Speaking in Clitheroe, at the Bank Holiday Monday Right To Life Clitheroe Sponsored Walk of Witness, David (Lord) Alton reminded walkers that Mother Teresa of Calcutta had said that in the struggle to safeguard the sanctity of human life that, “we are not called upon to be successful, but faithful”.
Reflecting on the Irish referendum, Lord Alton said that the sponsored walk through Lancashire’s Ribble Valley, to raise funds for Right To Life, was “a chance to both witness and to express solidarity with the three quarters of a million Irish people who had voted against removing protection for the unborn child from the Irish constitution”. He noted, “they campaigned under the slogans that ‘both lives matter’ and that we must always ‘love both’ – mother and child – this should remain the clarion call of the right-to-life movement”.
Lord Alton went on to say that, “No one ever said this would be an easy fight paved with victories. But every life saved, every mind changed, is how we must measure success”.
Lord Alton, whose late mother was a native Irish speaker, has along with his children Irish as well as British Citizenship; and he reflected that anyone who loved Ireland and its people would inevitably “feel dispirited and distressed by this outcome”.
He added that “Every abortion is a tragedy. With one abortion in England every three minutes, Ireland will come to regret following the British law – a law that allows abortion up to and even during birth in the case of disability – leading to the death of 90% of babies with Down’s syndrome detected in the womb”.

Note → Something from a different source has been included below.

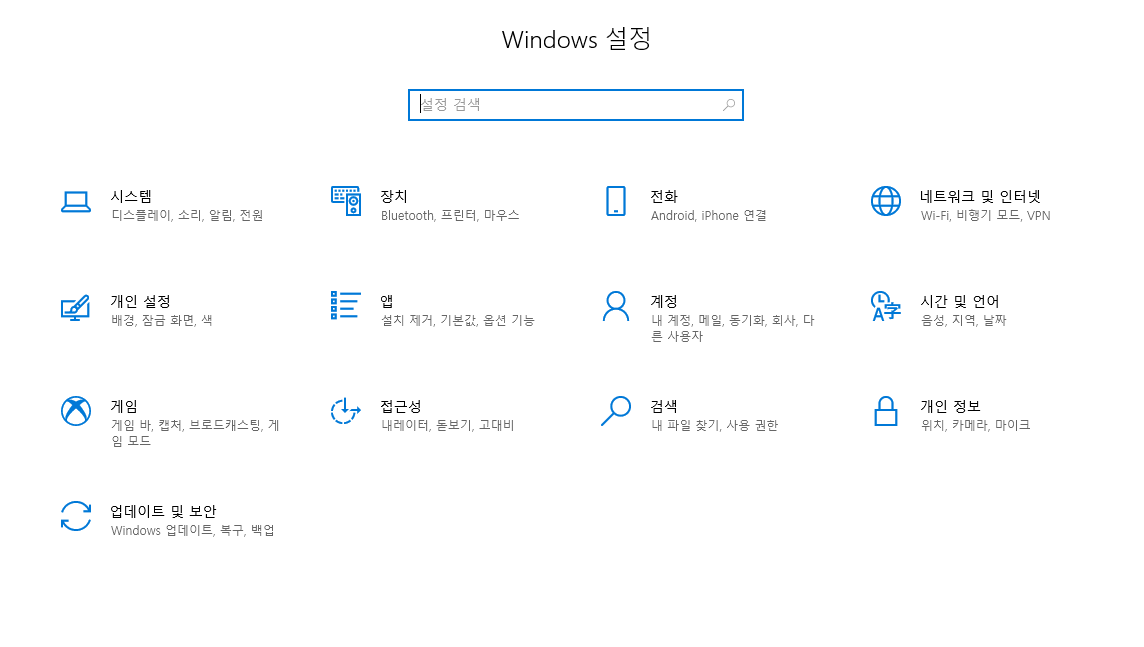
Task: Click the search magnifier inside the search box
Action: (729, 105)
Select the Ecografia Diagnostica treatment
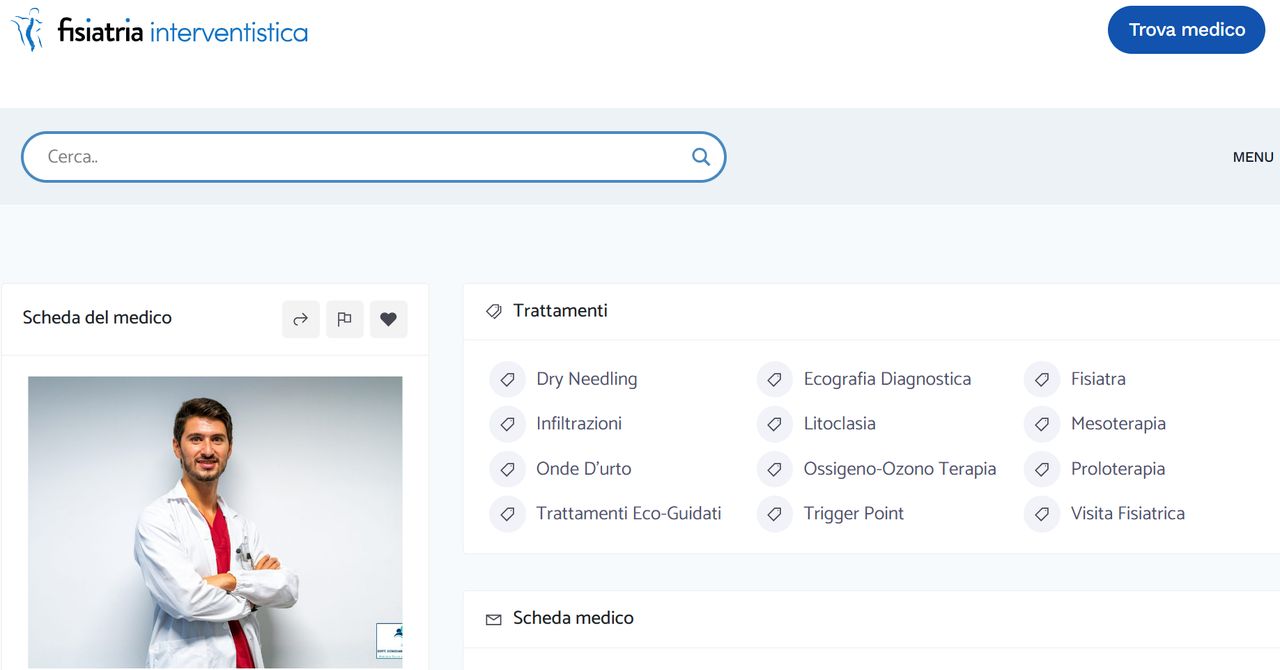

He said: “It was bordering on the obscene to watch people celebrating an event that will lead to the ending of innocent life. Ireland will become like Ramah where Rachel was found weeping and mourning the children that are no more”.
“The spectacle of crowds gathering in castle Yard in Dublin, where mobs once gathered to cheer the public execution of prisoners, was distasteful in the extreme. And now they will seek to do the same in Northern Ireland.
“It is beyond belief that ‘liberals’, who say they believe in devolution, quickly abandon their belief in local democracy when it comes to abortion. They gather in the restaurants of Richmond-upon-Thames or the Islington wine bars and plot to impose their political ideology and agenda on the people of Northern Ireland – where 100,000 people are alive today, 5% of the population, precisely because Northern Ireland refused to introduce British abortion laws. This is a matter to be settled in the North by the North and not by Westminster.
Lord Alton said that, “Time and again, those in favour of abortion, embryo experimentation, coercive overseas abortions, and euthanasia have relentlessly campaigned to change laws that since Hippocrates crafted the Hippocratic Oath – with explicit condemnation of abortion and euthanasia – have served society well. There is no such thing as a safe abortion for the baby in the womb”.
Quoting G.K. Chesterton, he said that “when we marry the spirit of the age we become widowers in the next” and added that when we kill the unborn we will be childless in the next.
Lord Alton concluded, “In Britain and now Ireland this is the most dangerous time in history to be an unborn child. For now we weep and stand with Rachel but, as the baton passes to the next generation, we will redouble our efforts until we change hearts, minds, attitudes, culture… and laws”.